BERKELEY, CALIFORNIA–A recent scientific discovery will now force people to think twice when claiming not to have any racist bones in their bodies. According to the Committee for Racial and Cultural Knowledge in America, a nationwide study has determined that a the human skeletal system may be responsible for generalized discriminatory thoughts and behaviors toward people of color.
“On one hand, it’s a big step forward to have a concrete explanation,” said Dr. Phil Winthorpe, lead investigator for CRaCKA. “But that clarity could now make racists feel as if their destructive mentality is beyond their control, which we remain determined to disprove.”
Self-proclaimed non-racists have already felt the impact of the data, feeling increasingly nervous in their workplaces when in the presence of minority coworkers. Some fear that their racist bones will suddenly betray their consciences and changing how they interact.

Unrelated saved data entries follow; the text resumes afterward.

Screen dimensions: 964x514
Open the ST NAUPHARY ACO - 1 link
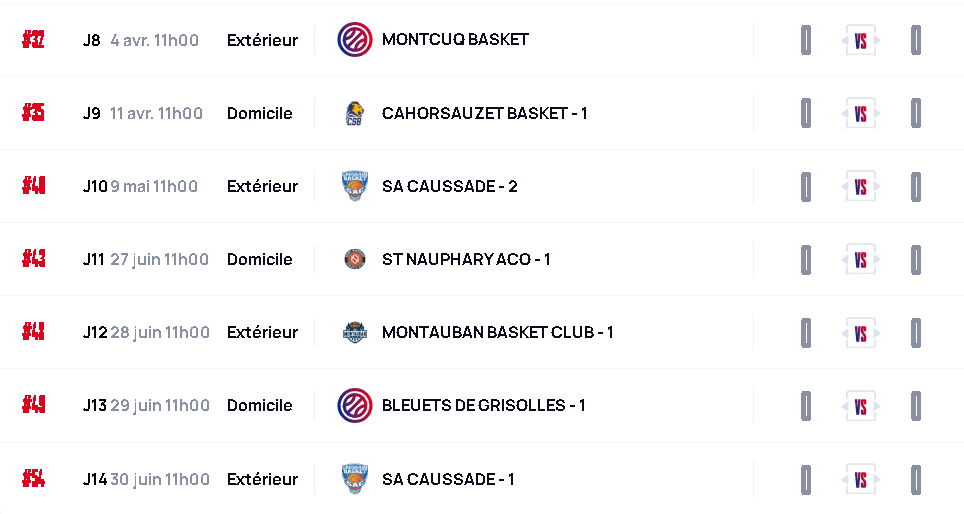coord(466,259)
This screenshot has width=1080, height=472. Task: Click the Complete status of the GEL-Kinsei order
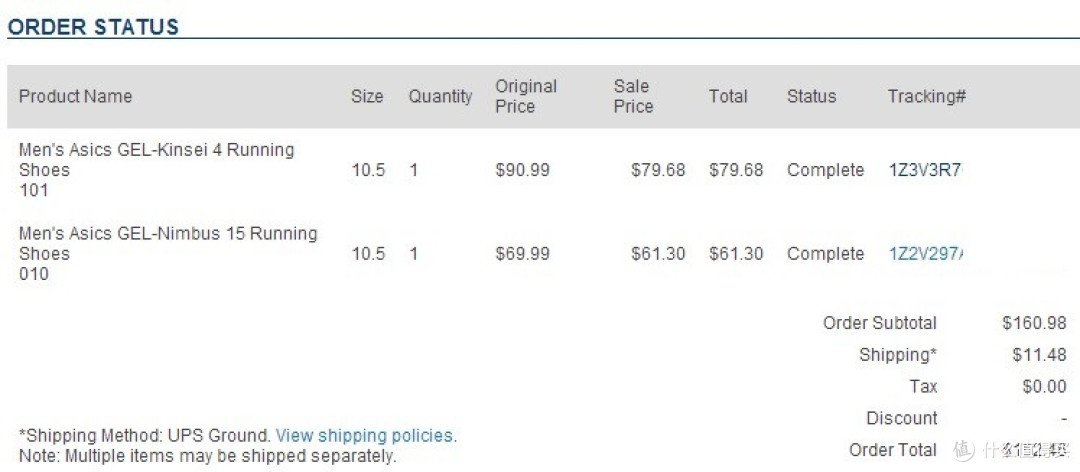pyautogui.click(x=825, y=170)
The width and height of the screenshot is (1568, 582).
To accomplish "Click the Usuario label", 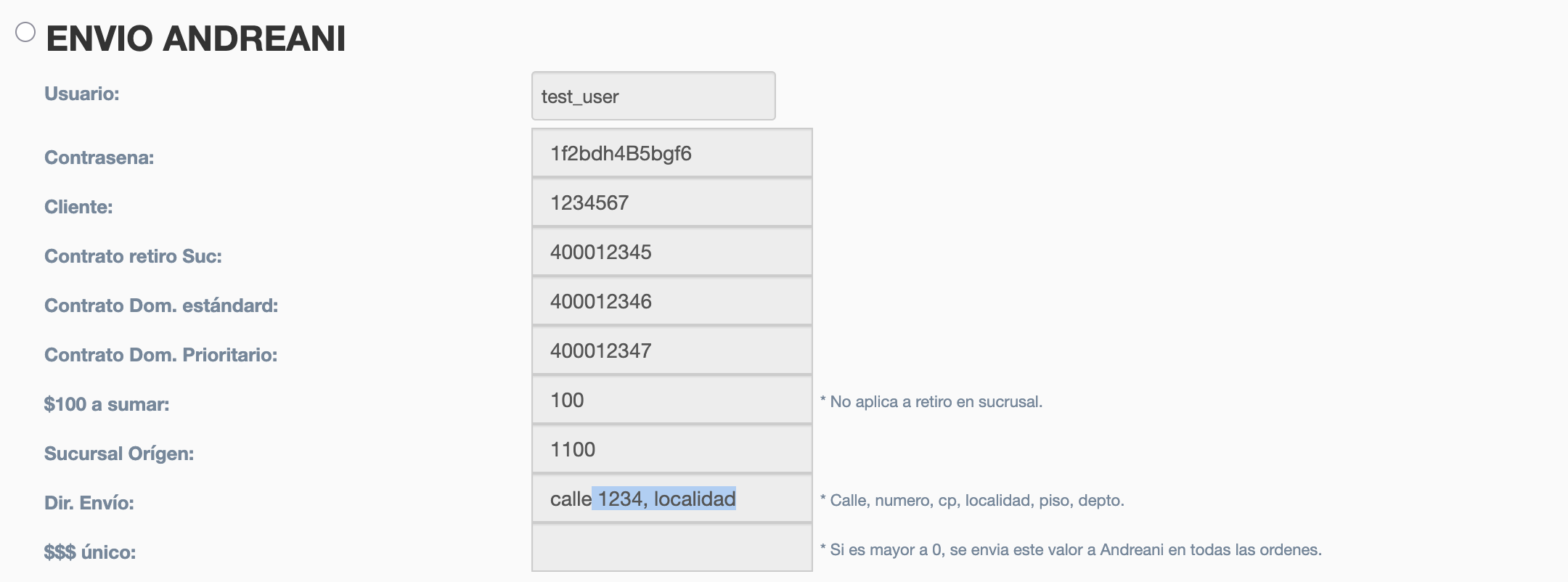I will click(x=81, y=94).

Charles Thomas, an insurance agent in Reston, Virginia, admitted such concerns upon finding out that his participation in the study yielded a positive result: “It’s like, now I’m paranoid that since I do have a racist bone in my body, what’s to stop me from forgetting to check my privilege and stuff, you know? Am I going to become like my grandfather, who called my high school girlfriend a ‘jungle negress?’”
Despite the potential rise in complacence among people who are now classified as congenitally racist, the discovery of the racist bones in people of color has supported longstanding claims that systemic racism can infect its outward victims as it does white Americans.
“You didn’t have to do no study for that; I already told you I don’t trust my own people,” said Ronald Tilden, a security officer in Atlanta, Georgia. “Thing is, I just thought it was from TV and the media and what not. You mean to tell me I got a bone that makes me racist? Don’t make a difference, I know it ain’t right, but what am I gonna do? Let these little savages shoplift ‘cause I got some disorder? Who gon’ pay to treat it if I lose my damn job?”
Since the preliminary report’s release, the public has demanded to know the anatomical location of the identified racist bone. However, Dr. Winthorpe insists that disclosing that information before a non-invasive treatment option has been developed could be dangerous. “The last thing we need is people running around harming other people or themselves in the name of racial harmony. Millions of crackers have already destroyed families, and this study won’t be one of them.”